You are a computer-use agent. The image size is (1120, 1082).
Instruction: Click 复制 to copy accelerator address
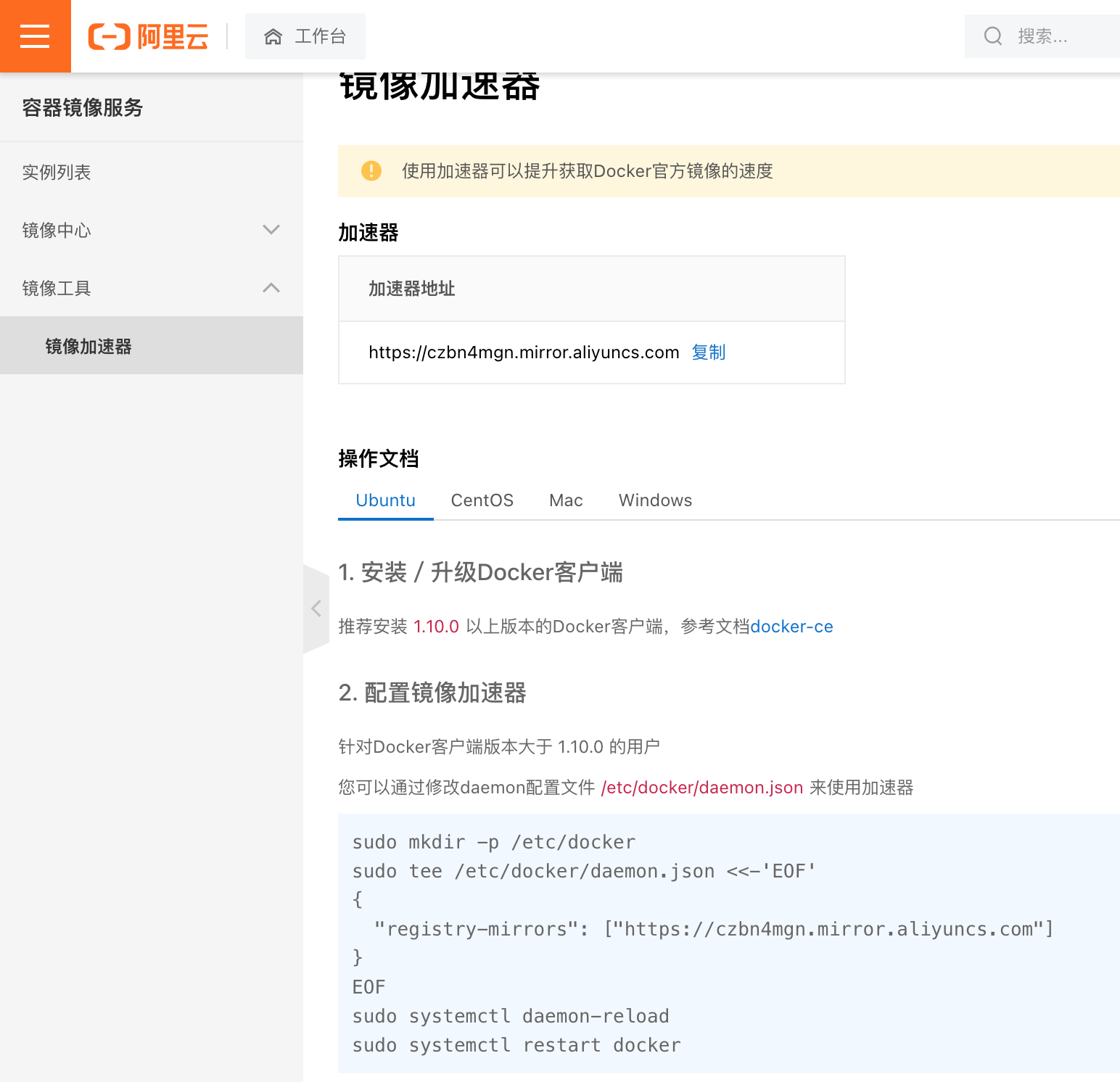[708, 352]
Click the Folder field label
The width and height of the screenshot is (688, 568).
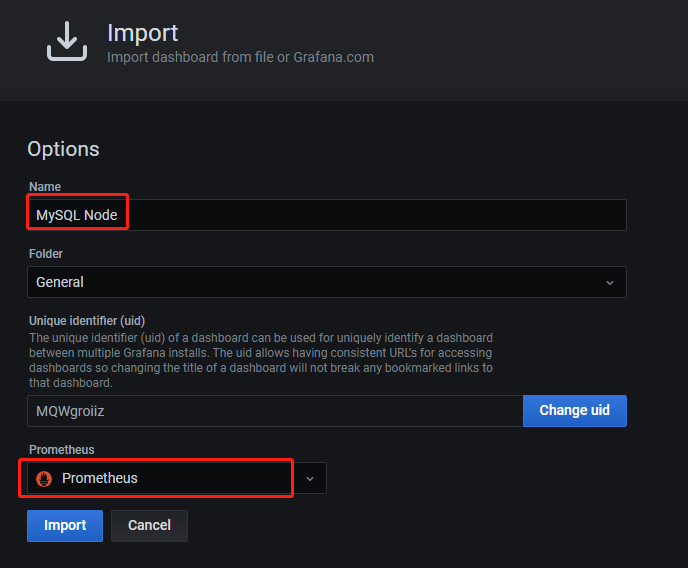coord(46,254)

The exercise. Retype each line of the rows above verbatim, leaving out the pictures.

Answer below.
You are a computer-use agent. The image size is (1120, 1082).
Instruction: Click 复制 to copy accelerator address
[708, 352]
Click the Folder field label
The width and height of the screenshot is (688, 568).
coord(46,254)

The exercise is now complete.